State v. Ronald L. Wille, 2007 WI App 27, PFR filed 2/28/07
For Wille: Jerome A. Maeder, Benjamin Welch

Issue/Holding: 

¶24   Wille claims the trial court erred in instructing jurors that, to find Wille guilty of the charged crime, Meshak’s consumption of alcohol provided by Wille was required to be “a” substantial factor in causing Meshak’s death, instead of “the” substantial factor, as Wille requested. Alternatively, he contends the court should have also instructed jurors that, to be “a substantial factor,” the death had to be “a natural and probable consequence” of Wille’s conduct. [6] We are not persuaded that the trial court erred in instructing jurors that Wille could be found guilty if Meshak’s consumption of alcohol provided by Wille was “a substantial factor” in causing Meshak’s death, or that it erroneously exercised its discretion by refusing to insert the additional language Wille requested.

¶26   … (T)he trial court correctly instructed jurors that Wis. Stat. § 125.075(1) requires a showing that Meshak’s consumption of the provided alcohol needed to be “a substantial factor in causing [Meshak’s] death.”

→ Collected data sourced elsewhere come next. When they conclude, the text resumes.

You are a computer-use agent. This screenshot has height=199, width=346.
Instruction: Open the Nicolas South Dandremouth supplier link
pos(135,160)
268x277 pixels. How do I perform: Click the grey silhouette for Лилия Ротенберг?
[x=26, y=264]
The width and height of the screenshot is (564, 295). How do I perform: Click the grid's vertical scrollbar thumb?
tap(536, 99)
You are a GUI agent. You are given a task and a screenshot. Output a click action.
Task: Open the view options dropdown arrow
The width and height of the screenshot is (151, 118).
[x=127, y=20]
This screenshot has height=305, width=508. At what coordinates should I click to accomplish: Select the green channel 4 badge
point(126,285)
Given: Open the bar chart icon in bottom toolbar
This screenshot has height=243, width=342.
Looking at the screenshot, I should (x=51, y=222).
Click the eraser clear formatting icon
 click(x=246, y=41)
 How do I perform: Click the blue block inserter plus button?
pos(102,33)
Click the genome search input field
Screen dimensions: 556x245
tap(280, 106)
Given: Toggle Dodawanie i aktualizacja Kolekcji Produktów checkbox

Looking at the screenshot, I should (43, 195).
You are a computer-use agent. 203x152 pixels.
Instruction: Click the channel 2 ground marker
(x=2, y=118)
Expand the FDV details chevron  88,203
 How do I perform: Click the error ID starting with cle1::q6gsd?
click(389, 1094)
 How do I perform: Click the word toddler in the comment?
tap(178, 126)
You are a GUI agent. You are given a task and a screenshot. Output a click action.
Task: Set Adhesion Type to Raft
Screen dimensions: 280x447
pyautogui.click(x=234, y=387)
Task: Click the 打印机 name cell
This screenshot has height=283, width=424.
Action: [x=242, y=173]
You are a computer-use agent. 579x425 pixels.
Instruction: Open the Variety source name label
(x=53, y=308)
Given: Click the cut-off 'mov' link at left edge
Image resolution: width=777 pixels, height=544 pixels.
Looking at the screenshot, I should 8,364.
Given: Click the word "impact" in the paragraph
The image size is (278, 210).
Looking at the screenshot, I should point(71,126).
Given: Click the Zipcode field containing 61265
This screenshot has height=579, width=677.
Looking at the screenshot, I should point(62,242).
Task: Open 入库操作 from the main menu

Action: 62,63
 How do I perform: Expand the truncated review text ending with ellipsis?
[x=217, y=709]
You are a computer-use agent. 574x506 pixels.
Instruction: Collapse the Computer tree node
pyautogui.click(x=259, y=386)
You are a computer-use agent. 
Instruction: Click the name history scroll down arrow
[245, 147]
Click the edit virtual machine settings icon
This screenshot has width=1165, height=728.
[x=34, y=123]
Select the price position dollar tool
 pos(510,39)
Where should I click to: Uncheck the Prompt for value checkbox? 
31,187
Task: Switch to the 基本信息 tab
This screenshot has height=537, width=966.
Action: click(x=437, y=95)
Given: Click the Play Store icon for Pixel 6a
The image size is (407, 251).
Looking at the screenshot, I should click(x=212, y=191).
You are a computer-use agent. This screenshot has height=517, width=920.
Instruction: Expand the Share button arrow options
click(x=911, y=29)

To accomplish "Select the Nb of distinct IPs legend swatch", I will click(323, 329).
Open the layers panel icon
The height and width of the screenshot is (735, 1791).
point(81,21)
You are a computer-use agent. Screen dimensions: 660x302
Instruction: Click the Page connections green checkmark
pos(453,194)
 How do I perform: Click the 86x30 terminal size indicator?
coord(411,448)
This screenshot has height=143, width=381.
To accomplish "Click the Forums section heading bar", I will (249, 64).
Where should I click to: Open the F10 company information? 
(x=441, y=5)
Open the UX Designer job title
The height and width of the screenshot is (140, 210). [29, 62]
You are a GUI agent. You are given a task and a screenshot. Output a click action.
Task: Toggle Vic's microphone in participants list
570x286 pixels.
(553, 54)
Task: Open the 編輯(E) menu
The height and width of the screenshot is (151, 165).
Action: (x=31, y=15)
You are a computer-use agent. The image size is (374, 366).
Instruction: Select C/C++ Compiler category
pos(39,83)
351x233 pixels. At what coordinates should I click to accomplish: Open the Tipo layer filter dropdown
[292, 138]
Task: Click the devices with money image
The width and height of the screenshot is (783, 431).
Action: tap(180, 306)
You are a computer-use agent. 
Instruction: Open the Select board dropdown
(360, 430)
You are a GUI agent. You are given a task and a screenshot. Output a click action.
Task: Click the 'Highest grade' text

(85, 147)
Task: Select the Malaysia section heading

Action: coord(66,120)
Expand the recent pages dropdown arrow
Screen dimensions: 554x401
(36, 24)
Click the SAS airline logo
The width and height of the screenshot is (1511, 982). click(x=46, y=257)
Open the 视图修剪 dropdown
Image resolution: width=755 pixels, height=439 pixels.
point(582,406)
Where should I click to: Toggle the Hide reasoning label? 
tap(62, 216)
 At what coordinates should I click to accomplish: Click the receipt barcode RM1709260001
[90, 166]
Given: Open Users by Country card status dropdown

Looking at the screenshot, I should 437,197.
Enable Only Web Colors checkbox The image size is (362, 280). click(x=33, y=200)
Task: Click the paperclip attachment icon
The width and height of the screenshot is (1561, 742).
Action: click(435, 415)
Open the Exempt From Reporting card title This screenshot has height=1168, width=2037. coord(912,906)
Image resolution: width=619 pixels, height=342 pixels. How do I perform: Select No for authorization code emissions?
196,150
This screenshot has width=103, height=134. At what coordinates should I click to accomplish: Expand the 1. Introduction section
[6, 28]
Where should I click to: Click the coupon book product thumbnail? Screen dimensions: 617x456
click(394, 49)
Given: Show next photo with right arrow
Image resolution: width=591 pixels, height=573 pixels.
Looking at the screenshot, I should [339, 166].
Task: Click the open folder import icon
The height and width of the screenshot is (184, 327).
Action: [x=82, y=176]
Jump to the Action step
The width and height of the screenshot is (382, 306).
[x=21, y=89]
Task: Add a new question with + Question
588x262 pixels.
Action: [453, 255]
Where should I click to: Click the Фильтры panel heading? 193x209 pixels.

¶27   We further conclude that the court did not err in refusing to add to the instruction that Meshak’s death must be shown to have been “the natural and probable consequence of the accused’s conduct,” which is the language Wille requested the trial court to insert. As the supreme court explained in Serebin, the phrase “a substantial factor” is the equivalent of “the natural and probable consequence of the accused’s conduct.” Serebin, 119 Wis.  2d at 849. We agree with the State that it is not an erroneous exercise of discretion for a trial court to decline to provide jurors with alternative language that communicates the same concept as other language already included in the instruction.